YOUR TASK: Repeat, please, exactly the lines from the one that has "Task: Click the Cursor" through the end of the records below, with pictures dropped.

******************************

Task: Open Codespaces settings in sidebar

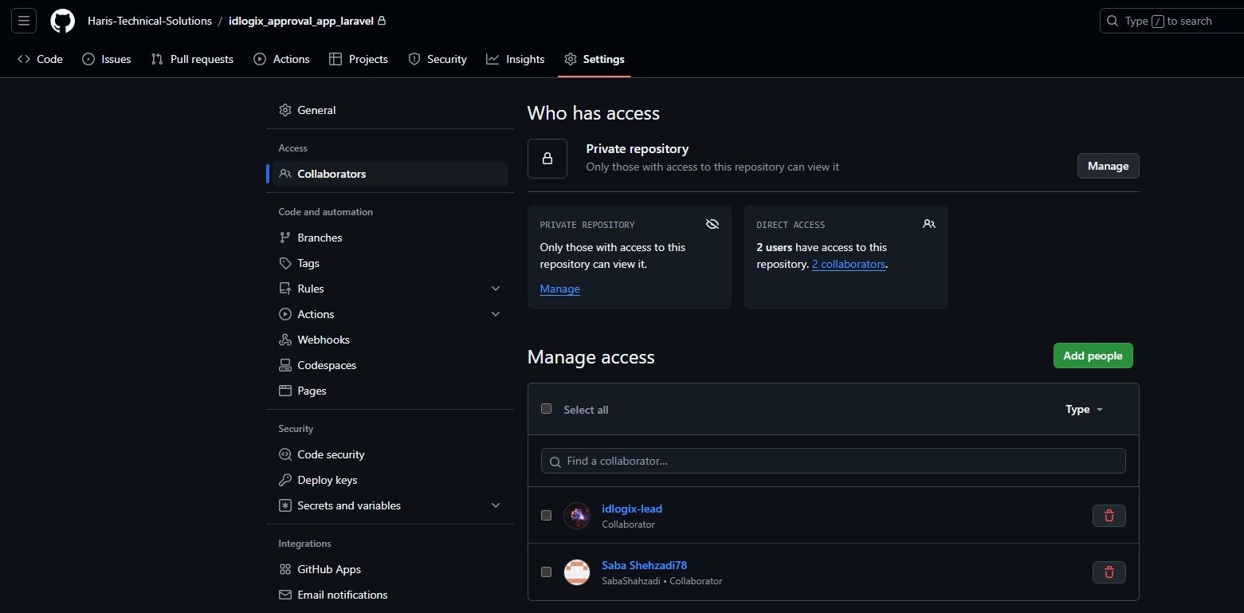Action: point(326,365)
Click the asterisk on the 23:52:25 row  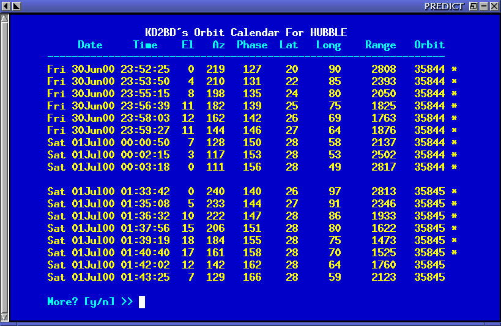click(x=454, y=69)
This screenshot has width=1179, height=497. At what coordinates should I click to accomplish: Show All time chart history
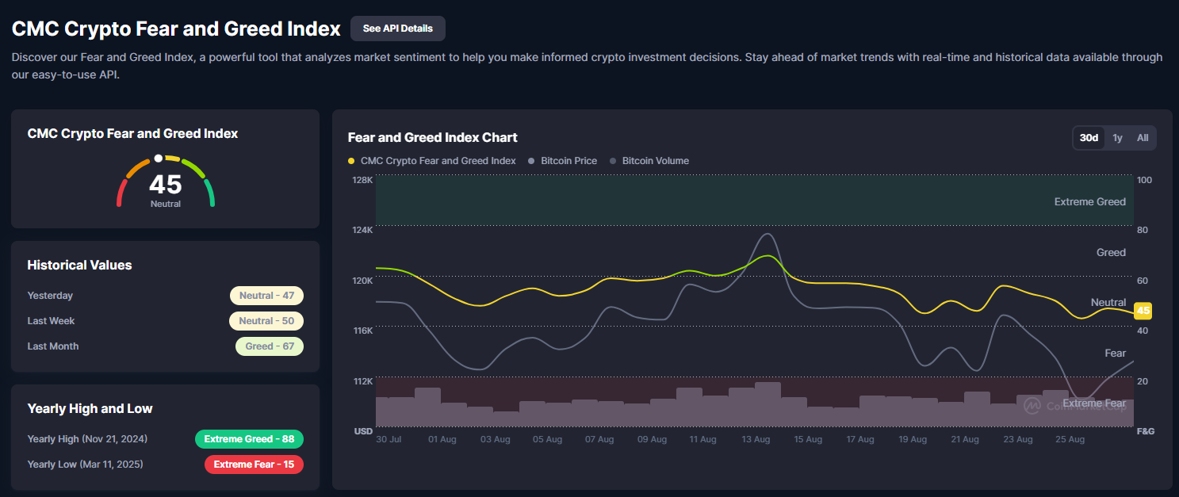[x=1142, y=138]
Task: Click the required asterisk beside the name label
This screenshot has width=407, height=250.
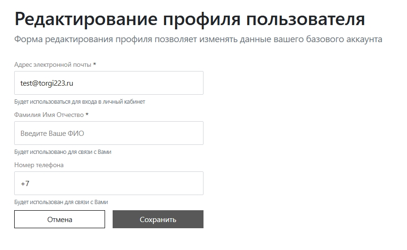Action: [x=87, y=114]
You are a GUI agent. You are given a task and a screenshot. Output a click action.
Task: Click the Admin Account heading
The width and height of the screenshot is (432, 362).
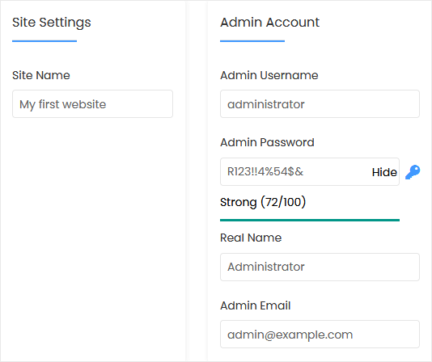[x=269, y=22]
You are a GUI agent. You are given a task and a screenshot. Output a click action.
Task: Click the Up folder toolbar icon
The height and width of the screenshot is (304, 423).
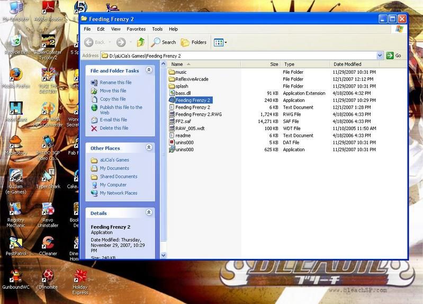click(x=141, y=42)
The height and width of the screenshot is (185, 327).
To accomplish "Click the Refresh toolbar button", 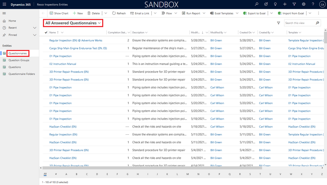I will coord(119,13).
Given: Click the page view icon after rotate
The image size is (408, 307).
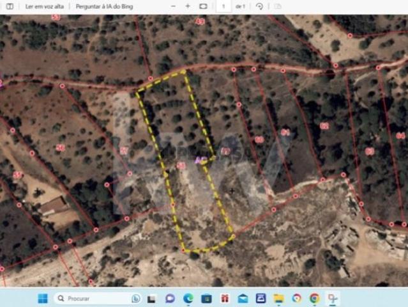Looking at the screenshot, I should [277, 6].
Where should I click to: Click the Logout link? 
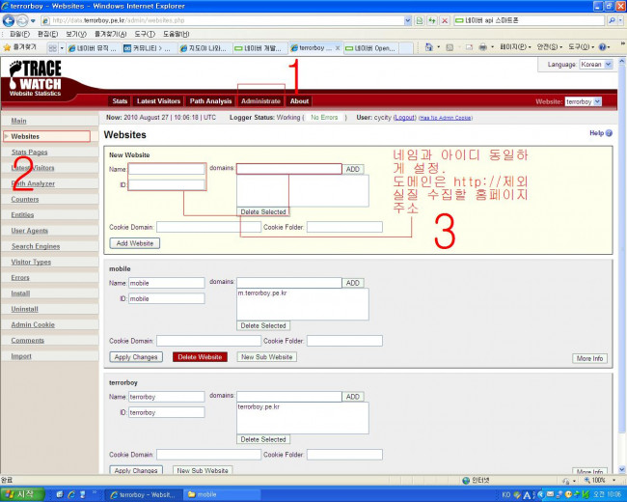coord(404,117)
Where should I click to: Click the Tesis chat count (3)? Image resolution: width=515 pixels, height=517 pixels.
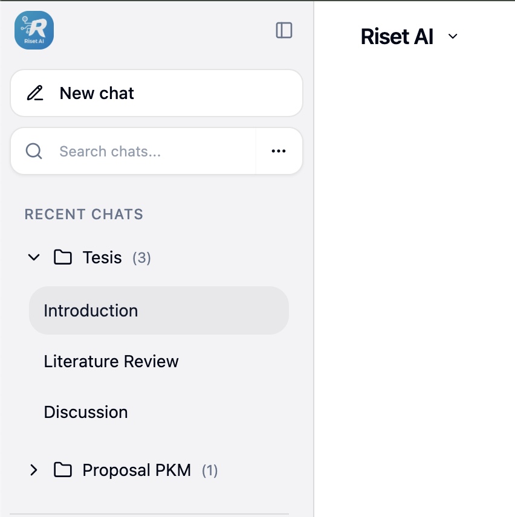[x=141, y=258]
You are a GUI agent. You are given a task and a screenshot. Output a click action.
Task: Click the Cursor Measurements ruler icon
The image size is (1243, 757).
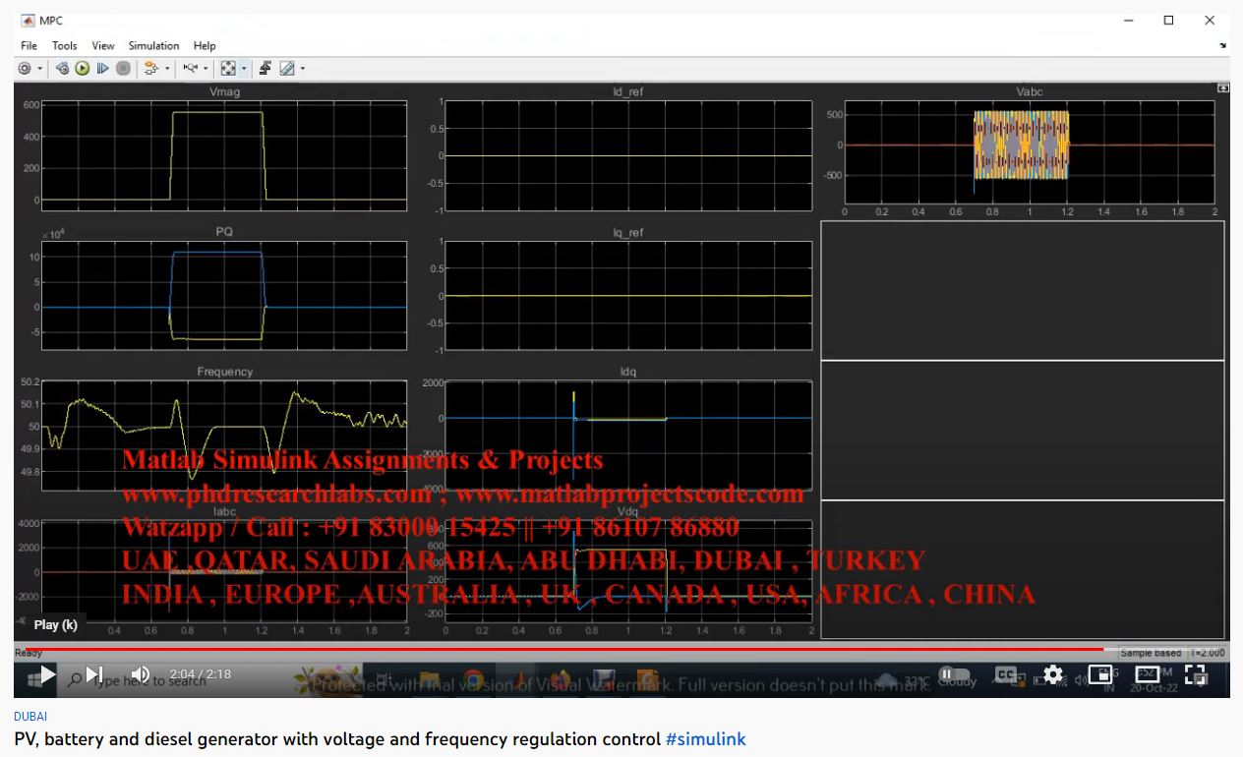pyautogui.click(x=287, y=69)
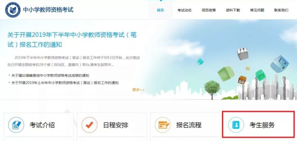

******************************

SOLUTION FOR THIS PROBLEM:
Task: Click the Cursor Measurements ruler icon
The image size is (1243, 757).
pyautogui.click(x=287, y=69)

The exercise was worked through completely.